Exposure to a deuterated analogue of phenylbutyrate retards S-phase progression in HT-29 colon cancer cells.

Differentiation agents that induce neoplastic cells to regain a normal phenotype and/or cause growth arrest without significantly affecting normal cells represent an attractive option for cancer treatment. Analogues of short chain fatty acids, such as phenylbutyrate (PB), have been studied as clinically relevant agents. In an attempt to improve its pharmacokinetic profile, structural modifications of PB and other fatty acids have been studied.

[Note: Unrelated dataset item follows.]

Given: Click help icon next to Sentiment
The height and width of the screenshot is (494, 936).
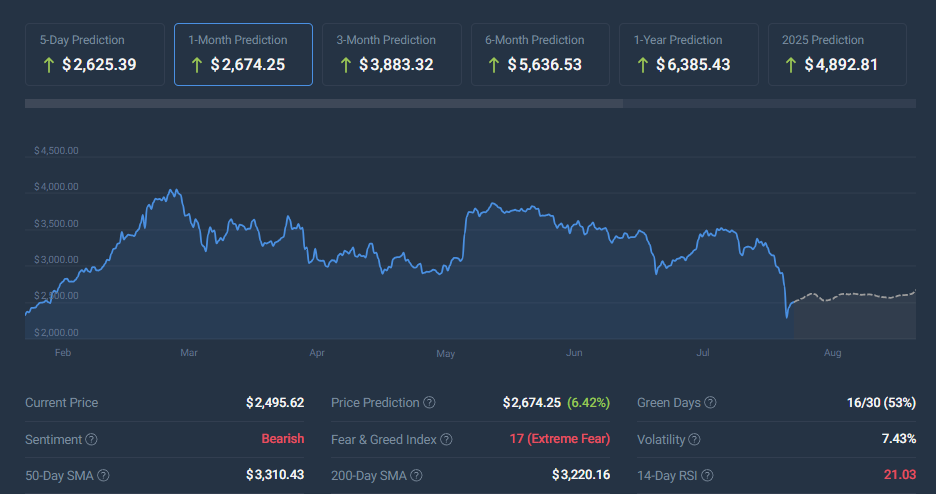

We hypothesize that strategic isotopic modification of PB would result in a longer half-life and thus translate into a more potent differentiation agent for clinical use. Using a colon cancer model, we demonstrated that 2,2,3,3-tetradeuterated PB (D4PB) significantly increased induction of apoptosis and inhibition of cell proliferation as compared with PB and butyrate. Difference in potency could not be explained by the effect of D4PB on the expression of specific regulatory proteins of the apoptotic cascade or from the inhibitory effect of D4PB on histone deacetylase activity. Interestingly, exposure of HT-29 colon cancer cells to D4PB resulted in a slowing of S transit, in contrast to butyrate and PB, which induced a G2/M cell cycle block. This difference in cell cycle effect may explain the differences seen in the potency of the phenotypic changes seen with treatment with D4PB. Further studies are needed to elucidate the mechanisms underlying effects of D4PB on the cell cycle.